━━━ Task data

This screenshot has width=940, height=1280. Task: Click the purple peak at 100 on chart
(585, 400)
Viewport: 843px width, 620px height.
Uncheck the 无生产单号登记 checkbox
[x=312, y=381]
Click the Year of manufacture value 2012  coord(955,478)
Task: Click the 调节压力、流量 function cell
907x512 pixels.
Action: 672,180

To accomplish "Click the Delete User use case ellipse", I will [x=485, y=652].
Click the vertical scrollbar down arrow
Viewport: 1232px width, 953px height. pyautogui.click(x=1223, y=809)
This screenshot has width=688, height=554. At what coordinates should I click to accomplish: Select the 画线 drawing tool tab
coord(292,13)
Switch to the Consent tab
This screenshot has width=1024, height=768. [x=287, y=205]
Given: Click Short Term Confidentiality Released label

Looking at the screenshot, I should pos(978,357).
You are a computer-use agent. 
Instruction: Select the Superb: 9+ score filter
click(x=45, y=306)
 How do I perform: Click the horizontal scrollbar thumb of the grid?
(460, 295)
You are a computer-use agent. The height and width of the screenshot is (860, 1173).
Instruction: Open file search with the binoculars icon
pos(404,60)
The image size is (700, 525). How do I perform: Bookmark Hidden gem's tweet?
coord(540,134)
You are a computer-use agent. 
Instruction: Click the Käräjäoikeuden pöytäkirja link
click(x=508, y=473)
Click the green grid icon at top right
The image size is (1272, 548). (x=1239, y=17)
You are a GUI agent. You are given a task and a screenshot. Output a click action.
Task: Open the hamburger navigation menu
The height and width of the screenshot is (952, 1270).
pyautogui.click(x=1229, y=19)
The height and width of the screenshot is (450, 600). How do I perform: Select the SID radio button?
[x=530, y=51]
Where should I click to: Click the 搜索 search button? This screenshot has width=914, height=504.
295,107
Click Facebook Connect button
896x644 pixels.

━━━━━━

§ Problem:
The records above must be printed again in full, exactly as written.

§ Exercise response:
This screenshot has width=940, height=1280. Task: Click the purple peak at 100 on chart
(585, 400)
Viewport: 843px width, 620px height.
Uncheck the 无生产单号登记 checkbox
[x=312, y=381]
Click the Year of manufacture value 2012  coord(955,478)
Task: Click the 调节压力、流量 function cell
907x512 pixels.
Action: 672,180

To accomplish "Click the Delete User use case ellipse", I will [x=485, y=652].
Click the vertical scrollbar down arrow
Viewport: 1232px width, 953px height. pyautogui.click(x=1223, y=809)
This screenshot has width=688, height=554. At what coordinates should I click to accomplish: Select the 画线 drawing tool tab
coord(292,13)
Switch to the Consent tab
This screenshot has width=1024, height=768. [x=287, y=205]
Given: Click Short Term Confidentiality Released label

Looking at the screenshot, I should pos(978,357).
You are a computer-use agent. 
Instruction: Select the Superb: 9+ score filter
click(x=45, y=306)
 How do I perform: Click the horizontal scrollbar thumb of the grid?
(460, 295)
You are a computer-use agent. The height and width of the screenshot is (860, 1173).
Instruction: Open file search with the binoculars icon
pos(404,60)
The image size is (700, 525). How do I perform: Bookmark Hidden gem's tweet?
coord(540,134)
You are a computer-use agent. 
Instruction: Click the Käräjäoikeuden pöytäkirja link
click(x=508, y=473)
Click the green grid icon at top right
The image size is (1272, 548). (x=1239, y=17)
You are a GUI agent. You are given a task and a screenshot. Output a click action.
Task: Open the hamburger navigation menu
The height and width of the screenshot is (952, 1270).
pyautogui.click(x=1229, y=19)
The height and width of the screenshot is (450, 600). How do I perform: Select the SID radio button?
[x=530, y=51]
Where should I click to: Click the 搜索 search button? This screenshot has width=914, height=504.
295,107
Click Facebook Connect button
896x644 pixels.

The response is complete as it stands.